[Start of Quoted passage]

Proposed Acquisition of Stellar Diamonds
27 Janeiro 2010 - 5:30AM
UK Regulatory
TIDMWAD
RNS Number : 1694G
West African Diamonds PLC
27 January 2010
27th January 2010
West African Diamonds plc
("WAD" or the "Company")
Proposed Acquisition of Stellar Diamonds Limited
Placing to raise GBP5.0 million
Posting of Admission Document
Notice of General Meeting
Further to the announcement made on 26 October 2009, the Directors of WAD
announce that an AIM Admission Document in relation to the proposed acquisition
of Stellar Diamonds Limited ("Stellar") (the "Acquisition") is being posted to
shareholders today. It is expected that WAD shares will be restored to trading
from 7.00am today.
The Acquisition will constitute a reverse takeover of the Company under the AIM
Rules and requires the prior approval of the Company's existing shareholders. If
the resolutions are passed, it is expected that readmission of the Company (as
enlarged by the Acquisition) to AIM will take place and that trading in its
shares will commence on 22 February 2010.
RBC Capital Markets and Astaire Securities have completed a successful placing
for the Company to raise gross proceeds of GBP5.0 million (the "Placing"),
conditional on completion of the Acquisition and the readmission. The Placing
was led by RBC Capital Markets and included Astaire Securities as joint Broker.
The Company has appointed RBC Capital Markets as its Nominated Adviser and Joint
Broker with effect from today and Astaire Securities shall continue to act as
Joint Broker.
The Placing will comprise an offer of new ordinary shares of 5p each ("the
Placing Shares") to institutional and other investors. A total of 25,000,000
Placing Shares will be issued at 20p per share (taking into account a proposed 5
for 1 consolidation of the existing ordinary share capital).
A circular and notice convening a general meeting of the Company to be held at
midday on 19 February 2010 at 71 Queen Victoria Street, London EC4V 4DE is
included in the Admission Document.
Rationale for the Acquisition
- Corporate and Operational Synergies: The Company will have a number of
opportunities to harness corporate and operational synergies, thus allowing the
operational cost base per carat to be reduced.
- Accelerated Growth Strategy: Revenue streams from two producing alluvial mines
will reduce financial risk, increase cashflow and will enhance growth
possibilities.
- Strong Project Pipeline: The Company will have four high grade kimberlite
projects at various stages of development.
- Strong Management Team: the Proposed Board has significant experience in the
West African mining industry and a proven track record of developing mines.
Use of Proceeds
The proceeds from the Placing will be utilised to capitalise existing producing
mines, accelerate its production ramp up, and advance key kimberlite development
and exploration projects.

[End of Quoted passage]

**Job 1:**
In the Stellar Diamonds acquisition announcement, at what price will each Placing Share be issued?
**Job 2:**
Carry on the Stellar Diamonds acquisition announcement past its final sentence, in the same style.

[Start of Data provided]

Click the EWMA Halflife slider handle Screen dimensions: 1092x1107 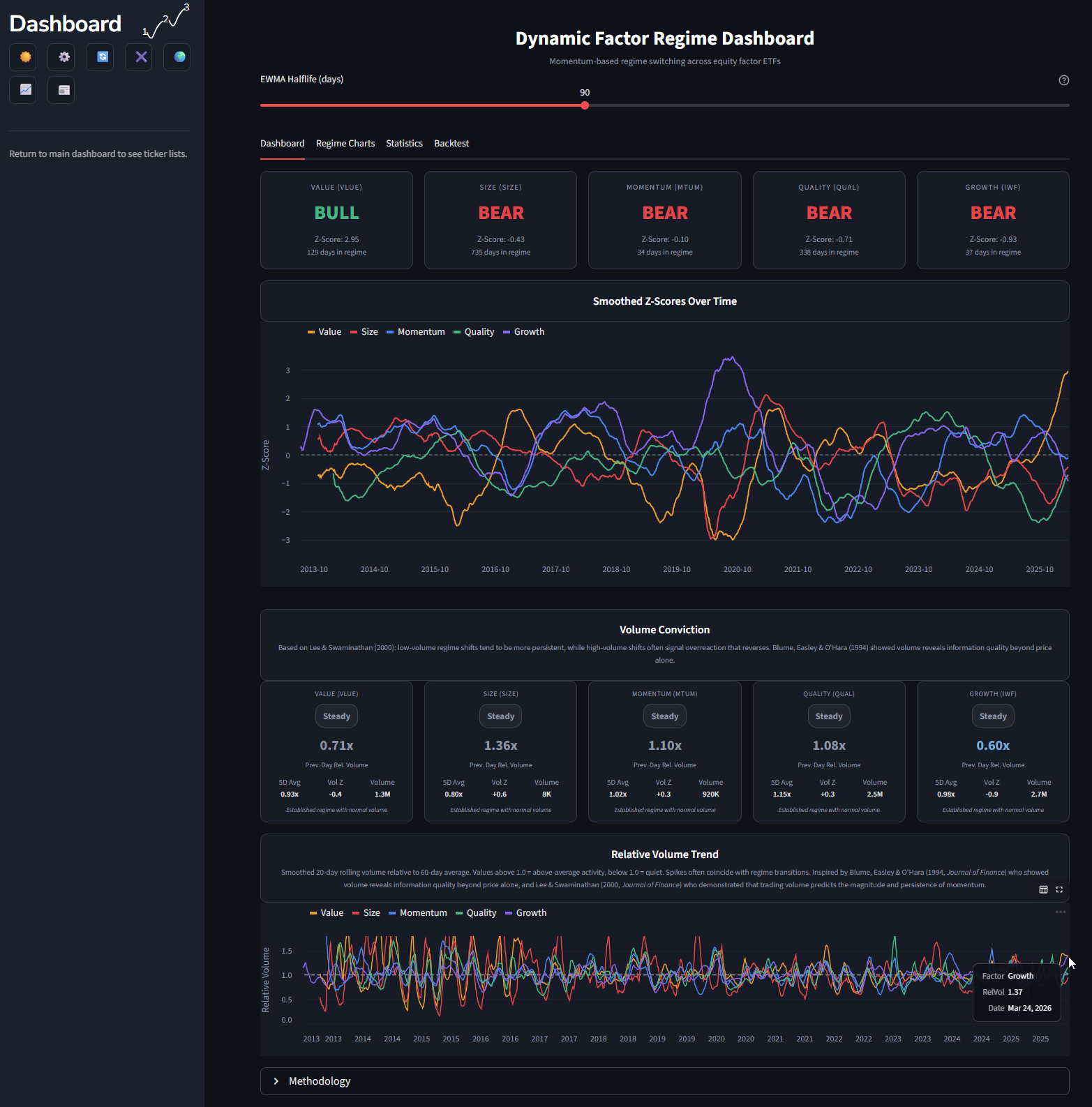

[End of Data provided]

**Exercise output 1:**
20p per share.

**Exercise output 2:**
Principal terms of the Acquisition
Under the terms of the Acquisition Agreement, the Company has agreed to acquire
the entire issued and to be issued share capital of Stellar for a consideration
equating to approximately three times the value of WAD, represented by an
approximate 75:25 split of the share capital in the enlarged group prior to the
issue of Placing Shares - 75 per cent. being attributable to consideration
shares to be allotted to Stellar shareholders and 25 per cent. being
attributable to ordinary shares currently held by WAD shareholders.
Prior to the Placing but assuming the share consolidation has taken place, a
total of 53,598,496 consideration shares will be issued and allotted to the
shareholders of Stellar on the basis of 1.005 new ordinary shares in the Company
for each Stellar share.
Based on the number of Existing Ordinary Shares in issue as at the date of this
announcement (being 89,947,519) and the mid-market price of 3.875p per Existing
Ordinary Share on 26 October 2009 (the date that trading on AIM in such shares
was suspended), the total consideration for the Acquisition is therefore
approximately GBP10.4 million of consideration shares.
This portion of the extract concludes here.